C'est pour se venger de la cruauté de son père et ouvrir la voie de la liberté à ses soeurs que Zainab a épousé un homme d'origine pakistanaise, en mai 2009, alors que sa famille était absolument contre.

«En 20 ans, mon père ne m'a jamais appelée par mon nom. Il m'insultait, m'appelait Black Snake», aurait confié Zainab, 19 ans, à Latif Hyderi environ un mois avant de périr noyée dans une écluse de Kingston, avec deux de ses soeurs, Sahar, 17 ans, et Geeti, 13 ans, et la première femme de son père, Rona, 53 ans.
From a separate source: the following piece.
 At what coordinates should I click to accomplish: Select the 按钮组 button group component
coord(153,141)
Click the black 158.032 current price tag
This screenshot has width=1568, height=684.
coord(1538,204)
C'est entre autres ce que Latif Hyderi a raconté, jeudi, au procès de sa nièce, Tooba, accusée avec son mari Mohammad Shafia et leur fils Hamed des meurtres prémédités des quatre membres de leur famille.

Un témoignage troublant

Latif Hyderi, Canadien d'origine afghane qui vit ici depuis 11 ans, a été appelé à la barre vers la fin de la matinée, jeudi, au palais de justice du comté de Frontenac, à Kingston. L'homme de 65 ans, à la peau tannée et au faciès typiquement afghan, ne parle que le farsi. Il a porté le Coran à son front, l'a baisé respectueusement, en jurant de dire toute la vérité. Puis, il a répondu aux questions de la procureure de la Couronne, Laurie Lacelle, dans une avalanche de mots.

Il a raconté qu'il avait connu Mohammad Shafia, mari de sa nièce Tooba, après que ceux-ci étaient venus s'établir au Canada, en 2007. La famille Shafia a loué un logement à moins de trois kilomètres du sien, à Saint-Léonard. Les deux familles se fréquentaient occasionnellement, quelques fois par mois.

Latif estimait que Zainab aurait fait une bonne femme pour l'un de ses fils, et il a demandé sa main à Tooba. Mais celle-ci a répondu que Zainab ne se marierait pas avant une dizaine d'années, et qu'elle allait poursuivre ses études. Environ huit mois plus tard, en mai 2009, Tooba est allée demander de l'aide à Latif, car elle ne savait plus quoi faire. Son mari était à Dubaï et sa fille Zainab voulait épouser un Pakistanais.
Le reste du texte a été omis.